WRITTEN REQUEST:
Copy the stretch from the line containing "The width and" through the end of the data, replacing "profile" with "account" and changing nothing else. Leave the pictures out of your copy.

Element lookup data:

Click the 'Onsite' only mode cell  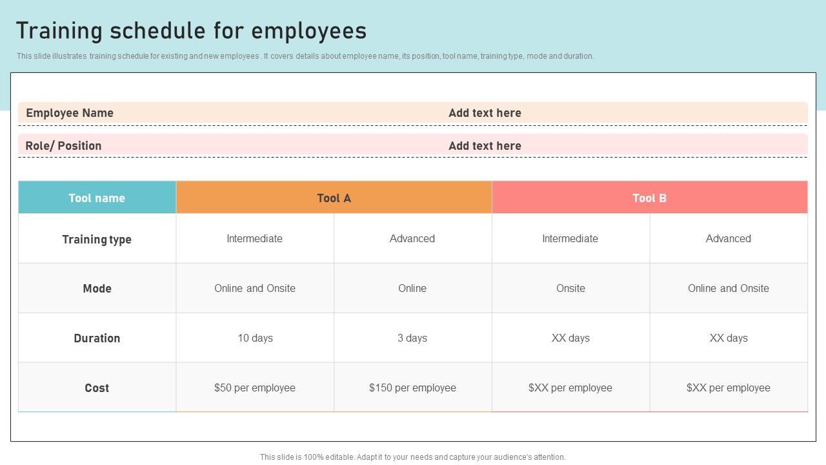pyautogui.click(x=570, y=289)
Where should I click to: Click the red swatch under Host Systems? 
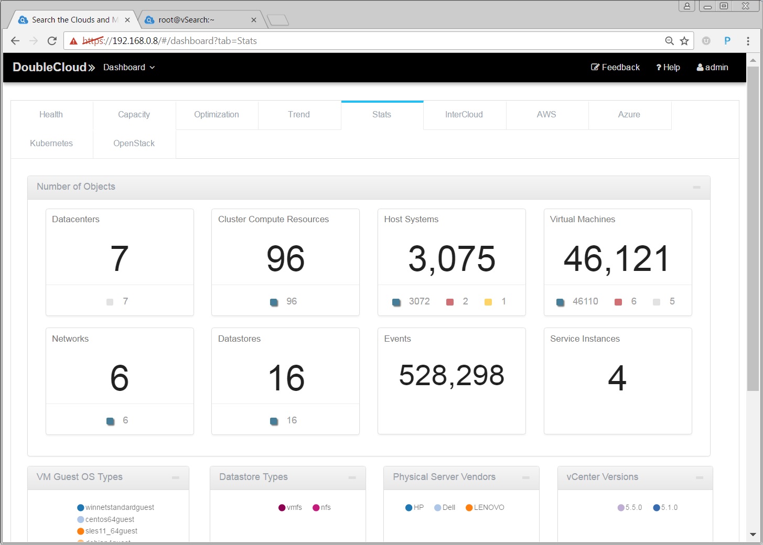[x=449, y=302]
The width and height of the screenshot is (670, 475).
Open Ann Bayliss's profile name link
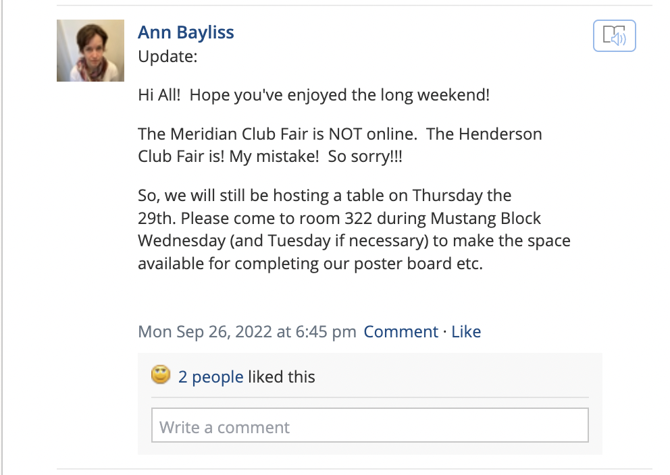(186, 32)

RESULT OF THE TASK:
The width and height of the screenshot is (670, 475).
Open Ann Bayliss's account name link
(186, 32)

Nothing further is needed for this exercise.